Growing up in a doubly-divorced household, you get plenty of opportunities to view what to do right (and wrong) in a relationship. I think one of the best pearls of wisdom I acquired was that in a relationship, it’s not always 50/50.
While you don’t always want a gross imbalance (as this tends to lead to one–or more–divorce(s)), it is unrealistic to expect that each person will always pull their equal share. Someone will have extra projects to work on, or someone may get sick. Or in our current case, one person may have two Ph.D. classes, and the other person may have four. It just wouldn’t be good to expect the person with the heavier load to have to do all that they normally do at home.
Thank God I married someone who realizes that.
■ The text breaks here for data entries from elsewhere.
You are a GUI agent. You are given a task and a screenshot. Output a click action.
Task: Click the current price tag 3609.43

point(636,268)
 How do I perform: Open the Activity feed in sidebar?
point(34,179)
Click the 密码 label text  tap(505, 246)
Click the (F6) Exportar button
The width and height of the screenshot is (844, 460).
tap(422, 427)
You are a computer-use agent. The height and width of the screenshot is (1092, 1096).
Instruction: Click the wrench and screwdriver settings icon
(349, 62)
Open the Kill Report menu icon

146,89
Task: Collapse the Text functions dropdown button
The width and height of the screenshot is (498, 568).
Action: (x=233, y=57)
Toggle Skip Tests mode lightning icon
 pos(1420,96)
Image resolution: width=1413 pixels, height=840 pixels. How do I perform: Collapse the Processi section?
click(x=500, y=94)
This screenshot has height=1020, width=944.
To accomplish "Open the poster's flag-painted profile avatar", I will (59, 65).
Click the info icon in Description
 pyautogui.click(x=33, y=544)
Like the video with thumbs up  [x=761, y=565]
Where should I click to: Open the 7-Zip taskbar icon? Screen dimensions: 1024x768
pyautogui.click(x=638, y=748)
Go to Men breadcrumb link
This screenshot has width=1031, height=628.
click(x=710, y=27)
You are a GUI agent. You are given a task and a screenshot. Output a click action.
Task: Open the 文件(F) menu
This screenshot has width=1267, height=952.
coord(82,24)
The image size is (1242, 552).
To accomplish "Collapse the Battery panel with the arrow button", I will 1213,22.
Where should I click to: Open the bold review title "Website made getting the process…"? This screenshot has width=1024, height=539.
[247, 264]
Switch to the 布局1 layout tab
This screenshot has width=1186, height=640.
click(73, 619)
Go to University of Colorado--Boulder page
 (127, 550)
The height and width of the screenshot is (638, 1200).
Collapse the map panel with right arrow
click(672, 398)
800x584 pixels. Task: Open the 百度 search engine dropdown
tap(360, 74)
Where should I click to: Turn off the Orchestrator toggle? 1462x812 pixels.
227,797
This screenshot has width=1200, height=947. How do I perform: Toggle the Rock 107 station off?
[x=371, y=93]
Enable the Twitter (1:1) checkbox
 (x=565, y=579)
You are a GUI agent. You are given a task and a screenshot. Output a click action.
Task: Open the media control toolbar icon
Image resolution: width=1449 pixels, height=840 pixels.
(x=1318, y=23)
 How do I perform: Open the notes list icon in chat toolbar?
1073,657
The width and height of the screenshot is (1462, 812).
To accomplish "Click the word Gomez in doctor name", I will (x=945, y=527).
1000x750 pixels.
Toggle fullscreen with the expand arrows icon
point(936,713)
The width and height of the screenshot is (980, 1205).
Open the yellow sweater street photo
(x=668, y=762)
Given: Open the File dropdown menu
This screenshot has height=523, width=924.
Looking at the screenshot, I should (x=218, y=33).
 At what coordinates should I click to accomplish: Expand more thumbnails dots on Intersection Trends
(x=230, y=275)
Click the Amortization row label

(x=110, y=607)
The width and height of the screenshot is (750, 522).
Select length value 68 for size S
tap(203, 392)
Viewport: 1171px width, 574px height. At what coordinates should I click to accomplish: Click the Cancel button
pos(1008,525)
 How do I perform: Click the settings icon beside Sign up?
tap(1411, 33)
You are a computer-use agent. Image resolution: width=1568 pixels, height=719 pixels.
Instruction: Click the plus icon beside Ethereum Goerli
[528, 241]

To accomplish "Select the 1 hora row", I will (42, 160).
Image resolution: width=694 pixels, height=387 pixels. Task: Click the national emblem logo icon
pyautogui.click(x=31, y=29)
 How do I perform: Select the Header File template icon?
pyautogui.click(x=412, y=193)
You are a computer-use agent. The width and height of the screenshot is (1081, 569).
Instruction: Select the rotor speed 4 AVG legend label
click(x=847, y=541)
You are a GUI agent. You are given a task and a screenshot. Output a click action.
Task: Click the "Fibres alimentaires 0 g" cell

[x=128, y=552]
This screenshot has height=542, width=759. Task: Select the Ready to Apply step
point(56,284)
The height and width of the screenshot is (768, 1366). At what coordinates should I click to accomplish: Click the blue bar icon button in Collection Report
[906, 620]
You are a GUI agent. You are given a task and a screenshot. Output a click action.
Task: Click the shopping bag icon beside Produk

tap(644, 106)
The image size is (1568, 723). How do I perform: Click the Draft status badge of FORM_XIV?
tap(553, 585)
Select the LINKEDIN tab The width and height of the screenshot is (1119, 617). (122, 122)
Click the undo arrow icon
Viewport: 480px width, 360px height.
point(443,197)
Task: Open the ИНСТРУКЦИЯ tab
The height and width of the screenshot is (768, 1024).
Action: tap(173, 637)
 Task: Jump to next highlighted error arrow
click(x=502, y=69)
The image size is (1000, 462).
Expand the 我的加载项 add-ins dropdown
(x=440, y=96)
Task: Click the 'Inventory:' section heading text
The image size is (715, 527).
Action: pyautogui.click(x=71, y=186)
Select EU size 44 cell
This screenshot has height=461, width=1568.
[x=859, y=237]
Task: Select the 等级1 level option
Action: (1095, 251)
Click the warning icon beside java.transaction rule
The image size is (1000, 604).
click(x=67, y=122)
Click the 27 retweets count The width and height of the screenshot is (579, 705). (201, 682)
Now, we do our share of bickering over who is going to do the dishes…for possibly the third day in a row…or about who is leaving more clutter around the house (usually me). But, when push comes to shove, it’s nice to know that the other person has your back. Not to mention, it’s nice to know that we will eventually be raising children in a household where it’s clear that there are no gender-defined roles. Men can make dinner, do the dishes, or vacuum the house, just as much as women. And women can take out the garbage, fix something that’s broken, or nail things into a wall, just as much as men.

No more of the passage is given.